Other senators from both parties are wary of upending one of the Senate's most powerful tools.
Rumors have swirled on Capitol Hill about a potential deal between a small group of senators to avert the crisis. Democrats would give Republicans enough votes to break a filibuster on Gorsuch, in exchange for a promise that the GOP would not use the "nuclear option" on the next Supreme Court nominee.
The basic architecture of such a deal is intriguing because it would not require buy-in from either party's leadership. It would only take three Republicans to block a rule change in the future, and eight Democrats to give the GOP cloture now, so a small "gang" of lawmakers could act on their own.
Liberals are extremely worried about such a deal. More than 20 progressive groups sent a letter to Democratic senators Thursday warning, "Anything less than a full commitment to resistance, including a filibuster of Judge Gorsuch, would be a betrayal of the communities you represent."
What's at stake?
Invoking the nuclear option would lower the bar for what it takes for a Supreme Court nominee to be confirmed. It would set a precedent that essentially takes an important parliamentary move off the table for the minority party — the filibuster. And the lower threshold could give presidents less of an incentive to nominate judges with views considered mainstream.

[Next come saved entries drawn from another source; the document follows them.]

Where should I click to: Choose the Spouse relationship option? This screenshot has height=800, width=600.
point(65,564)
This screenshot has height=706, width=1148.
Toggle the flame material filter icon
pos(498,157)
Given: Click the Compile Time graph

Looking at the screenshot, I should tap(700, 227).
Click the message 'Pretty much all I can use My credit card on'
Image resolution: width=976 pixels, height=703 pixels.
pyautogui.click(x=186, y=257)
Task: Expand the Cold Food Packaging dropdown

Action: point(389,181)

Democrats anticipating the change have cited the past three Supreme Court nominees to have confirmation hearings as the standard Gorsuch should be held to.

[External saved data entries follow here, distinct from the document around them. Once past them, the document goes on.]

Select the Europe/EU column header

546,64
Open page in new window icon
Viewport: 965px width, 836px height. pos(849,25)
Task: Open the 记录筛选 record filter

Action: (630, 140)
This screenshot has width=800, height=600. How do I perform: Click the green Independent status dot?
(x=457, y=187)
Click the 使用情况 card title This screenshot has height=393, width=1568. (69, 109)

"If this nominee cannot earn 60 votes — a bar met by each of Obama's nominees, and George Bush's last two nominees — the answer isn't to change the rules. It's to change the nominee," Schumer said on the Senate floor.
The last time the minority party tried to block a Supreme Court nominee was in 2006 during Samuel Alito's nomination. However, the high chamber easily invoked cloture by a 72 to 25 vote, and Alito was confirmed with 58 votes.
Republicans in favor of the move argue that Reid already opened Pandora's box in 2013.
A Politifact analysis found that Senate experts agree going nuclear on a Supreme Court nominee is significant, though not earth-shattering. It essentially widens the scope of what Reid did more than three years ago.
The bigger issue, though, will be if it encourages Sen. Majority Leader Mitch McConnell or future Senate leaders to use the nuclear option on legislation. Lowering the 60-vote threshold on new laws and spending bills could prove even more contentious than using it on nominees.